The company’s business plan has been submitted for approval by industry regulator Ofwat.
Water companies across the UK have been asked by the watchdog to submit their five-year business plans to show how they will deal with issues such as climate change, sustainability and meeting consumer expectations.
Ofwat will post details of all the firms’ the proposals on its website in due course.
A spokesman for Yorkshire Water said: “Our investment up to 2015 will lead to better quality drinking water, cleaner rivers and bathing waters and a further reduction in the number of homes and businesses affected by sewer flooding.

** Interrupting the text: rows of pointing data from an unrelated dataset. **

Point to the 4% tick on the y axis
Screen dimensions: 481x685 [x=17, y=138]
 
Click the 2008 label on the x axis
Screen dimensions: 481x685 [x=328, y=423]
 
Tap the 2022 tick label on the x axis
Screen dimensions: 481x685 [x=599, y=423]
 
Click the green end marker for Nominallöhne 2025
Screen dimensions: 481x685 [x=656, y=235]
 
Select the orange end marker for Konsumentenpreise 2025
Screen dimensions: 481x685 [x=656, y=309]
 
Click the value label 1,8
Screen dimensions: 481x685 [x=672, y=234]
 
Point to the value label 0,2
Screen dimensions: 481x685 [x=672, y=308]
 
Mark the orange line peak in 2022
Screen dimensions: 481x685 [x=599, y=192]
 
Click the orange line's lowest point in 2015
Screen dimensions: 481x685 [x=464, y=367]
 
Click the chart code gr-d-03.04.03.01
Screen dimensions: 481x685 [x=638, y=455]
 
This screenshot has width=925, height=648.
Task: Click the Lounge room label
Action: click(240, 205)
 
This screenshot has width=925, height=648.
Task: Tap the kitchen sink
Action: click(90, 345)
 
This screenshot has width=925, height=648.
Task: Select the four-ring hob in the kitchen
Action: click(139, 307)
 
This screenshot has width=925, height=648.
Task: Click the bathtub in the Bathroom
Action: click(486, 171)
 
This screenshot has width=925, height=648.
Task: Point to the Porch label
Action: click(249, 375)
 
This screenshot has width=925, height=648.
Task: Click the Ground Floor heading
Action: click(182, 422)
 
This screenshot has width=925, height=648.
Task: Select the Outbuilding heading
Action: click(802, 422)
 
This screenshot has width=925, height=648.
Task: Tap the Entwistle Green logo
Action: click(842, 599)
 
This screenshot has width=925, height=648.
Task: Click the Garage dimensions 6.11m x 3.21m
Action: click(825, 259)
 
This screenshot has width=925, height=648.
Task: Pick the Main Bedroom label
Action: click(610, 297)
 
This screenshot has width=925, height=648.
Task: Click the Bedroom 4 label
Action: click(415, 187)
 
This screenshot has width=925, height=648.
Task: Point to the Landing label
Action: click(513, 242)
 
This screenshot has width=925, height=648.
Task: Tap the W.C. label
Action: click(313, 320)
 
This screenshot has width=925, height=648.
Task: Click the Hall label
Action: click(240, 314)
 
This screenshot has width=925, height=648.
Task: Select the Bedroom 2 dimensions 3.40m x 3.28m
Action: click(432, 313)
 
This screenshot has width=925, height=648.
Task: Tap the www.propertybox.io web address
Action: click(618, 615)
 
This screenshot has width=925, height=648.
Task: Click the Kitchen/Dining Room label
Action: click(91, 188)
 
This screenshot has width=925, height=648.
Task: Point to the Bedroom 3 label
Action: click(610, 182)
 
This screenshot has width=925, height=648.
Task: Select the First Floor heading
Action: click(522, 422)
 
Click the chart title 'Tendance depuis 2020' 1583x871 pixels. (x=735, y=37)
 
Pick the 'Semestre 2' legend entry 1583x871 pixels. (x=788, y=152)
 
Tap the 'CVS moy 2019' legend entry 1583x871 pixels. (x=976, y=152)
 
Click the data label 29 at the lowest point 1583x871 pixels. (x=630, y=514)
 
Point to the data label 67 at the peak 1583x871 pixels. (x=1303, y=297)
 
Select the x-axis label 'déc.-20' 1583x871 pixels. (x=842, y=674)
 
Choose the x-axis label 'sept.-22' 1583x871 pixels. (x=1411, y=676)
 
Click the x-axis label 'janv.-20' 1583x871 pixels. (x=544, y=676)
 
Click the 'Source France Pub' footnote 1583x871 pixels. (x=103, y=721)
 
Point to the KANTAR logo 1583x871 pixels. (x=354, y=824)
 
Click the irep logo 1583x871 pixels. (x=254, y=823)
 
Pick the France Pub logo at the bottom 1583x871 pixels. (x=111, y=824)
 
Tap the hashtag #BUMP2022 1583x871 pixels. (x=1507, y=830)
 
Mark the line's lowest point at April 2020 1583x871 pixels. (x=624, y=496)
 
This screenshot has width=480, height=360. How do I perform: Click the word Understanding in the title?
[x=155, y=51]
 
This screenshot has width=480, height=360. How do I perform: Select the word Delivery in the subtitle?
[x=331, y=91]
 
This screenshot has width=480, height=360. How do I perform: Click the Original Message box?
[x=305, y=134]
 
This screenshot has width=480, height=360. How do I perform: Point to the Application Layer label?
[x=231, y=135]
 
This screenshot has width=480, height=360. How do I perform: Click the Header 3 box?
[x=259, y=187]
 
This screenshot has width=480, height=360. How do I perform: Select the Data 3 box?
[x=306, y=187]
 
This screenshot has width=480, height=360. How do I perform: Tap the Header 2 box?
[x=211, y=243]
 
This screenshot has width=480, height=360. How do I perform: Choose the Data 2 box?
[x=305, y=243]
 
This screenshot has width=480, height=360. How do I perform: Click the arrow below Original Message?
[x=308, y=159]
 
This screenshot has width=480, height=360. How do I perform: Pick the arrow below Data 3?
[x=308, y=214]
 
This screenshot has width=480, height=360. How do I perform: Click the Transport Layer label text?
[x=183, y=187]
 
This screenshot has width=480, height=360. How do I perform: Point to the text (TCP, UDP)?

“It will also provide a welcome boost to the region’s economy, with more than 1,000 Yorkshire-based businesses and suppliers helping us to deliver this enormous programme of work.”
He said: “Research carried out recently by the University of Leeds shows that the knock-on effect of the £650m a year we spend with our suppliers and staff generates more than £1bn a year of economic activity – spending by local people and businesses – in Yorkshire and Humber.”
The spokesman said the company would be able to keep the rise in average bills to £4 a year during the five-year period – despite huge increases in energy costs and the need to meet ever-tighter European environmental standards – by improving efficiency.
He said: “By continuing to drive further efficiencies, we aim to ensure that, in years to come, our customers will continue to pay among the lowest prices in the UK for their water and sewerage services.”
Ofwat asked water companies in 2007 to produce 25-year plans for maintaining and developing services. It said the companies had been asked to take that longer term view” into account in drawing up the new five-year business plans.
Ofwat chief executive officer Regina Finn said: “Consumers are at the heart of our decision making.
“We will now scrutinise final plans and challenge them as necessary. We will do everything possible to secure sustainable, value-for-money services for consumers.”